Tötung der (Ex-)Partnerin häufigster Fall des Femizids
Zwei Drittel (133) der 197 Tötungsdelikte an Frauen sind laut den Forschern Femizide im weiteren Sinn. In 74 dieser 133 Fälle stellten die Forschenden ein sexistisches Motiv des Täters fest - sie stellen also aus Sicht der Forscher Femizide in einem engeren Sinn dar. Gut die Hälfte der 292 untersuchten Fälle wurden somit als Femizide in einem weiteren und etwa ein Viertel als Femizide in einem engeren Sinn eingestuft.
Die mit Abstand häufigste Art des Femizids ist laut der Studie der Partnerinnenfemizid – bei 108 der 133 Femizide (81 Prozent) handelte es sich um Tötungsdelikte in heterosexuellen Beziehungen. Anlass für die Tat war in den meisten Fällen (72 Prozent der 108 Partnerinnenfemizide) eine tatsächliche oder befürchtete Trennung oder Untreue der Frau.
Taten finden in allen Gesellschaftsschichten statt
»Es ging daher meist um Besitzdenken oder Eifersucht der Täter«, sagte Tillmann Bartsch vom Kriminologischen Forschungsinstitut Niedersachsen, einer der Leiter der Studie. Die Taten fanden in allen Gesellschaftsschichten statt. Unter den Tätern waren beispielsweise ein Unternehmensberater und ein Erzieher.
Außerdem waren viele Täter psychisch auffällig: Bei 49 Prozent gab es eindeutige Hinweise auf eine psychische Erkrankung und bei 44 Prozent auf ein Suchtproblem. 40 Prozent standen während der Tat unter dem Einfluss von Alkohol oder anderen Drogen.
In 88 Prozent dieser 78 Femizide ging der Tötung Gewalt voraus. Bei zwei Dritteln fanden sich Hinweise auf eine sexistische Einstellung des Täters, wie etwa die Überzeugung, Frauen dürften nicht arbeiten, bis hin zur kompletten sozialen Isolation ihrer Partnerinnen.
Zwei Drittel deutsche Täter und Opfer
Der Anteil von Tätern und Opfern mit deutschem Pass betrug zwei Drittel, der mit anderer als deutscher Staatsangehörigkeit lag laut der Studie bei etwa einem Drittel. Im Vergleich dazu hatten im Jahr 2017 demnach rund zwölf Prozent der Bevölkerung in Privathaushalten in Deutschland eine ausländische Staatsangehörigkeit. »Die Überrepräsentation migrantischer Personen zeigt sich insbesondere in der Fallgruppe der Partnerinnenfemizide im Zusammenhang mit Trennung oder Eifersucht«, heißt es in der Studie.

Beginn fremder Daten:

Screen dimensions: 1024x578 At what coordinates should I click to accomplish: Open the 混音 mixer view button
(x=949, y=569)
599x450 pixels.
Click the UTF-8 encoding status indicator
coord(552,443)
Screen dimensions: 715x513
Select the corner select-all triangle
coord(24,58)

Die Gruppe der Ausländer sei heterogen, die Taten Ausdruck patriarchaler Strukturen. Auch die Geschädigten seien überwiegend ausländische Staatsangehörige. Migrantinnen hätten weniger Möglichkeiten, eine gewaltvolle Beziehung zu verlassen.
Autoren empfehlen Sexismus als Mordmerkmal
Die Experten befürworten vor allem eine Gesamtreform der vorsätzlichen Tötungsdelikte, bei der auch sexistische Beweggründe als Mordmerkmal berücksichtigt werden könnten. Sie sprachen sich auch dafür aus, dass Gewalt in der Vorgeschichte einer Tatperson bei der Entscheidung über die Niedrigkeit der Beweggründe künftig stärker berücksichtigt werden sollte.
»Die Strafhöhen, die von den zuständigen Landgerichten verhängt wurden, deuten nach unseren Berechnungen nicht darauf hin, dass die untersuchten Femizide im Rahmen einer Trennung oder im Zusammenhang mit Eifersucht auffällig milde bestraft worden sind«, sagte der Tübinger Jurist und Kriminologe Florian Rebmann. Dass eine Erhöhung dieser Strafen potenzielle Täter eines Femizids abschrecken könnte, sei zweifelhaft.